Five pupils and an educational assistant were killed at the school in the Feb. 10 attack, which came after shooter Jesse Van Rootselaar killed her mother and half-brother at their home. Van Rootselaar also fatally shot herself at the school.
“I want to thank the community for their heroism, for their courage, for their resilience, and look forward to working with them … on ensuring that the kids in Tumbler Ridge have a safe and comfortable and healing place to return to school,” Eby said.
He said the federal government would help fund the replacement of the school, and the school board would work with the community and experts on its design.
Some experts have previously warned against the idea of moving the school, saying it could reinforce a sense of “avoidance.”
Dr. Arash Javanbakht, a psychiatrist and the founding director of the Stress, Trauma and Anxiety Research Clinic at Wayne State University in Michigan, told The Canadian Press earlier this year that “gradual exposure back to the school” was important.
The students will move out of their current portable classrooms into eight large modular classrooms later this month, while waiting for the construction of the new facility.
A news release from the federal government says the new modular classrooms can hold 25 to 30 students and will offer a more comfortable learning environment until the new school is built.
Eby said students would remain in the modular classrooms for an “extended period,” but it would have been about the same whether a new school was built or the old one rehabilitated.
He said the new school would be built as quickly as possible because “it’s a special kind of project for the province,” but did not give a firm timeline.
“I know for this project in particular, there’s just so much goodwill for Tumbler Ridge right now, whether it’s among the province, as a whole, or the contracting community, the construction community … I suspect that we will able to pull people together very quickly to respond and get this project built as quickly as possible,” Eby said.
Krakowka said the commitments from the provincial and federal governments showed they will be there for the community.
Gregor Robertson, the federal minister of housing and infrastructure, said the community in Tumbler Ridge “has persevered and shown such strength.”
“We are focused on providing the students with the support they need and a new school will help make that happen,” he said in a statement.
The Conservative Party of B.C. welcomed the announcements, but also urged additional steps.

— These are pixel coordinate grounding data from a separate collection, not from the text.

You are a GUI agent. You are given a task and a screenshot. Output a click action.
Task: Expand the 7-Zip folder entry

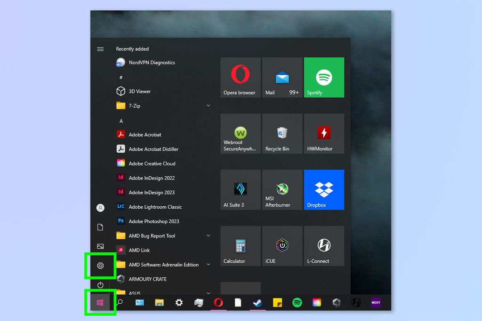tap(208, 106)
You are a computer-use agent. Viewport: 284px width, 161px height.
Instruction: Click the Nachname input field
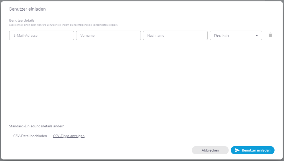click(175, 35)
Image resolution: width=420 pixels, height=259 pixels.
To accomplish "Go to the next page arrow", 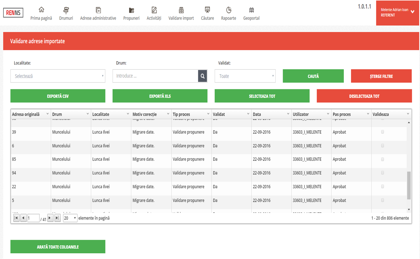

Claire Rattee, the party’s critic for mental health, addictions and housing supports, said the decision to demolish and rebuild offered the community a way forward.
“But we cannot stop there,” she said, urging the government to rebuild mental health supports. “We need to ask the difficult question: what gaps in our mental health system allowed this tragedy to occur, and what must change, so it never happens again. That is why a full public inquiry remains essential.”

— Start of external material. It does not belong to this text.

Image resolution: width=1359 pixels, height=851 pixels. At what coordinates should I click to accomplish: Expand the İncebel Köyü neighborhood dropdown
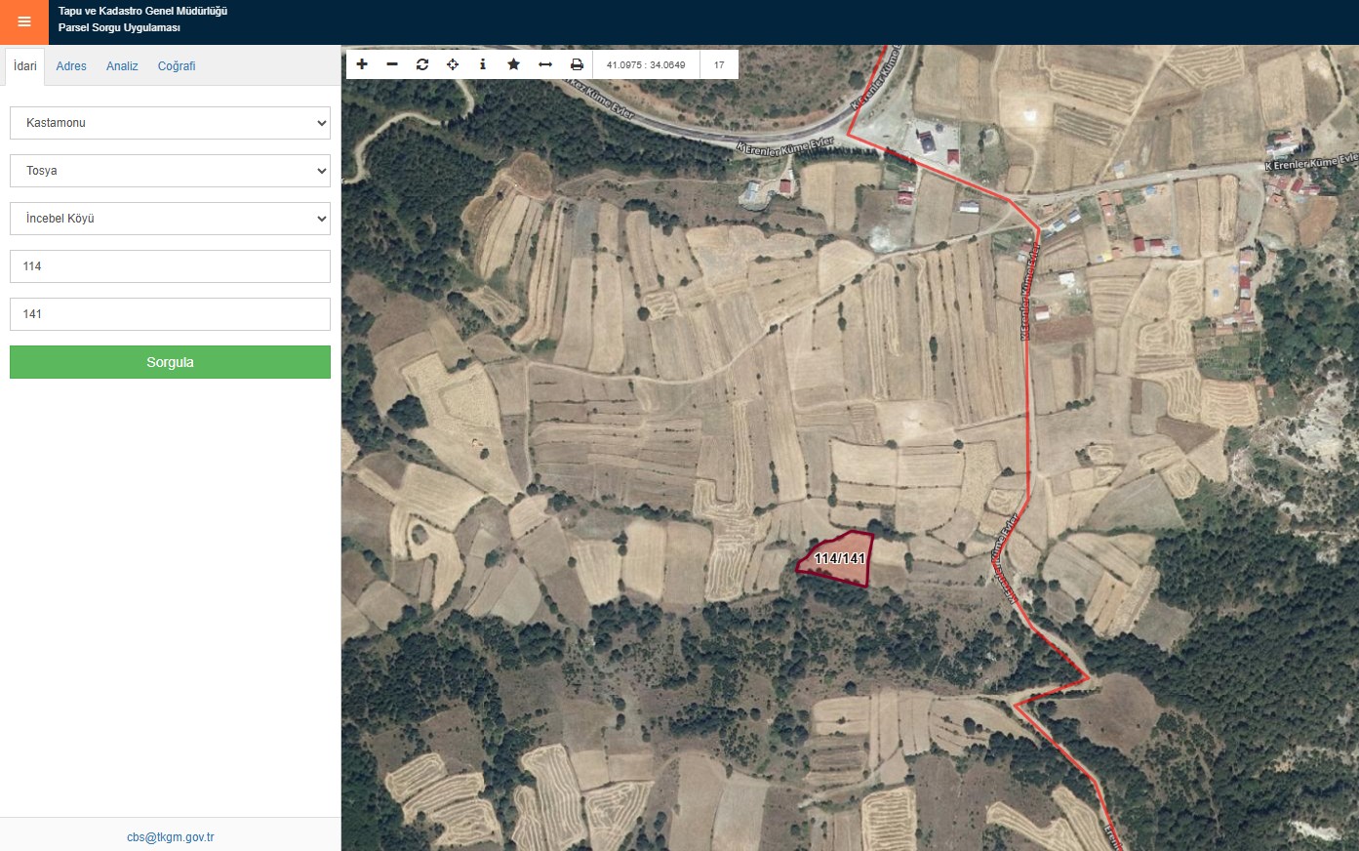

Asked about mental health supports, Eby said he had confidence that Krakowka “feels that the health authority has done a very good job of ensuring the availability of mental health services, counselling supports for kids, teachers, families, others.”
While a coroner’s inquest into the killings has been announced, the government has not committed to a public inquiry.
But Eby said one would take place if the coroner’s probe and ongoing police investigation did not provide answers.
He acknowledged there were still many questions about the killings, including the origin of the guns used by Van Rootselaar, the role of the shooter’s interactions with OpenAI’s ChatGPT chatbot, the role of mental health services and whether there was an opportunity for authorities “to have flagged, identified and otherwise addressed” the situation.
“My commitment to British Columbians is that we will get answers to these questions. If for some reason, the police investigation or the coroner’s inquest is not able to get these answers for British Columbians, of course we would move to public inquiry to get those answers.”